To be fair, they were very nice about it. Unbeknownst to me (and the lens manual, not that I ever read it), this lens and a handful of others have a quirk of the image stabilisation system whereby if you disengage it from the camera whilst the stabiliser is still active, it does not lock down, and so the gyro-controlled element was free to move around. And this was the issue, and like all problems of a technical nature, the answer was obvious. Turn it off, wait for a second or two, and then turn it on again. This the guy proceeded to do, attaching a camera, one of three billion they had lying around, turning it on, and then turning it off again. Hey presto, the rattle had gone, and the lens which was never broken in the first place was of course performing perfectly.

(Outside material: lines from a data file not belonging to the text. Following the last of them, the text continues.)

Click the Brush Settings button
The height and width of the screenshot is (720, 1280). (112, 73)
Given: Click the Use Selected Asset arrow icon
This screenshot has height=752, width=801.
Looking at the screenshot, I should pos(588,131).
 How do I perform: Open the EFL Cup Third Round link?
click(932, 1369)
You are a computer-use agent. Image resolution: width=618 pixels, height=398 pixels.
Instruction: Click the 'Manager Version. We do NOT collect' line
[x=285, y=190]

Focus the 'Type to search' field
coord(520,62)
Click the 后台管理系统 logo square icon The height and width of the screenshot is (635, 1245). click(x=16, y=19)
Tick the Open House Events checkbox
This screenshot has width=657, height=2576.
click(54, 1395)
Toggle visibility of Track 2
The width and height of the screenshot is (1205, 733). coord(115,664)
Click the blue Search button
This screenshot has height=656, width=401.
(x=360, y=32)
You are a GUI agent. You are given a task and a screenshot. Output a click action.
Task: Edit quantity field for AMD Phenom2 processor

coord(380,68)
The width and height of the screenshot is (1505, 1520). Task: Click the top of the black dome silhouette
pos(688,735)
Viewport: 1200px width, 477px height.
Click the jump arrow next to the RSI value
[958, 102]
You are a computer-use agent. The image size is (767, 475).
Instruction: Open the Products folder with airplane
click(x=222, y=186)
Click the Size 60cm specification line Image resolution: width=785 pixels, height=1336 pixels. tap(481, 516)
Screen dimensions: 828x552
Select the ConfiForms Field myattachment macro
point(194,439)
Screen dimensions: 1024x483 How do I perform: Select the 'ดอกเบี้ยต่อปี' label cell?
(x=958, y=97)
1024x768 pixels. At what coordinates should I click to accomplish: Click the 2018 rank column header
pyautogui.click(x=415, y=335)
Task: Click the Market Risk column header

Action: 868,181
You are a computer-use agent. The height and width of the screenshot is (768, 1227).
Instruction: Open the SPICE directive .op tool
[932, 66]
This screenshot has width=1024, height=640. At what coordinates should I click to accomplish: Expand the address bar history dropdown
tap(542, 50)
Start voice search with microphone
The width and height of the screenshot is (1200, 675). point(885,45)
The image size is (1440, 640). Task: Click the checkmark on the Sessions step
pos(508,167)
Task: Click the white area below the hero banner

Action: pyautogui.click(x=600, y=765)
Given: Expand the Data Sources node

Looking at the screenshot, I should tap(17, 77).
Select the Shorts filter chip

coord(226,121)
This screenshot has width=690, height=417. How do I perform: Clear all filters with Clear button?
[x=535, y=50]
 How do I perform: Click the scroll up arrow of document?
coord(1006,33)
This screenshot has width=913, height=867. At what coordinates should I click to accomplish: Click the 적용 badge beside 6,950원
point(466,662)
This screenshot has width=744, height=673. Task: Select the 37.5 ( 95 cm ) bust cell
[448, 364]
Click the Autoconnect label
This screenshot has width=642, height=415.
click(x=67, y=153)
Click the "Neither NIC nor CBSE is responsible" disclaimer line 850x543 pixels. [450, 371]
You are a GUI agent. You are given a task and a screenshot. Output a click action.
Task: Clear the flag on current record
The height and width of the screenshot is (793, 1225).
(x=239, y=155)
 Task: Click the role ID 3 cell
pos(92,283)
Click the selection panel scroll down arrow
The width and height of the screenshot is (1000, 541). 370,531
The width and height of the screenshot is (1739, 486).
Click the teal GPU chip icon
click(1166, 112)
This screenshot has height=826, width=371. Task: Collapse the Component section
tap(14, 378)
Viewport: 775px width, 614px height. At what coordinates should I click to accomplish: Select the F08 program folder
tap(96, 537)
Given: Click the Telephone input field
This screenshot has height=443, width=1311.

To say I felt like an idiot is the understatement of the year. Surrounded by all this gear, and feeling like I belonged, it suddenly dawned upon me that in fact I knew very little. The people that worked here, and those that shopped here and take photos for a living, they're the ones who actually know what they're talking about. The rest of us, especially me, are just dreaming. The irony of having felt so smug about realising there was a problem before leaving the house, whereas had I simply shoved it in my bag and switched it on when I got to the Farnes, was not lost on me - a wry smile when I realised this. On the plus side, I left the shop with a lens that has a quirk that I now know how to avoid, rather than without a lens that had a serious problem.

Now of course this is a pretty boring story. You could argue in fact that it is exceptionally dull. I offer it merely as illustration that no matter how good you think you are, it is wise to re-evaluate once in a while and ideally come to the conclusion that there is always something and likely many things that you don't know, but also that you don't know what you don't know.

Much to learn I still have.

1 comment:

  1. Is there anybody in the world who ever stops learning Jono?